T(v) = Av represents the linear transformation T. Find a basis for the kernel of T and the range of T.

A = [2 1]
[3 4]

Answer 1

Ker(T) has basis
`\emptyset`

Range(T) has basis
`\left\{\left(\begin{array}{c}2&3\end{array}\right), \left(\begin{array}{c}1&4\end{array}\right) \right\}.`

Explanation:

If the matrix you wanted to represent is
`A=\left(\begin{array}{cc}2&1\\3&4\end{array}\right)`, then:

`ker(T)=\left\{{\bf x}\in \mathbb{R}^(2): A{\bf x}=0\right\}`.

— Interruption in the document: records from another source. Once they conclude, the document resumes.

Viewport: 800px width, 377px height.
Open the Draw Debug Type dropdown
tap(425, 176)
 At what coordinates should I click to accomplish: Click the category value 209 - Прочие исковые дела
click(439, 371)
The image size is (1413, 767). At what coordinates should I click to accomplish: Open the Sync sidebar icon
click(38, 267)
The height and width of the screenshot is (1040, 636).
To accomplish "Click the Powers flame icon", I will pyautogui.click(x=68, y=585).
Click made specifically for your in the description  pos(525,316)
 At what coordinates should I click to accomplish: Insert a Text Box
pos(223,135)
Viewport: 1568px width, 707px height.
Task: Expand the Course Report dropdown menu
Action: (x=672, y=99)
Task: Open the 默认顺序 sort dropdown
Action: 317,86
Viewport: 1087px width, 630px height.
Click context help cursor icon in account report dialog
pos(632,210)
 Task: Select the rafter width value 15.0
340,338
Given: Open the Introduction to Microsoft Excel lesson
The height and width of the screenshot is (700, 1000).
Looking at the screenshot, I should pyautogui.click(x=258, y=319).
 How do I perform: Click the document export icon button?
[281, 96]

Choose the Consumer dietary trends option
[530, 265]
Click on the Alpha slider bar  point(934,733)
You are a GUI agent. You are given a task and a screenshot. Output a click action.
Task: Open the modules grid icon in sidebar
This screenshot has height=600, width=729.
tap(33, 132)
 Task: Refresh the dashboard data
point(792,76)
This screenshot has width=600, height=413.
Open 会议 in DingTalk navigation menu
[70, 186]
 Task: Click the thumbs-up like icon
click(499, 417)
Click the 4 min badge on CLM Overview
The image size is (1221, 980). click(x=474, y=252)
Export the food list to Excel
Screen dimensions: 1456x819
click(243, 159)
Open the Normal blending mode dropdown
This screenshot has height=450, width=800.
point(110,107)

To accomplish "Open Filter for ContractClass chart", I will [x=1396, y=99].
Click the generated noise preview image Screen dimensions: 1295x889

So, to find ker(T) you must solve the homogenous equation

`A{\bf x}=\left(\begin{array}{cc}2&1\\3&4\end{array}\right) \left(\begin{array}{c} x&y \end{array}\right)=\left(\begin{array}{c}0&0\end{array}\right)`

Using Gauss elimination we obtain the simpler equivalent system

`\left(\begin{array}{cc} -6&3\\0&5\end{array}\right) \left(\begin{array}{c} x&y\end{array}\right)=\left(\begin{array}{c}0&0\end{array}\right)`

Then, we have that

`x=0,y=0`.

We have that
`ker(T)=\{\left(\begin{array}{c}0&0\end{array}\right)\}`. On this case we say that the basis is the empty set
`\emptyset`.

The range of
`T` is the set of vectors of the form

`\left(\begin{array}{c} \alpha &\beta\end{array}\right)=\left(\begin{array}{cc}2&1\\3&4\end{array}\right)\left(\begin{array}{c}x&y\end{array}\right)=x\left(\begin{array}{c}2&3\end{array}\right)+y\left(\begin{array}{c}1&4\end{array}\right)`

So,

`Range(T)=\langle \left(\begin{array}{c}2&3\end{array}\right), \left(\begin{array}{c}1&4\end{array}\right) \rangle.` Where the angle brakets denotes the span.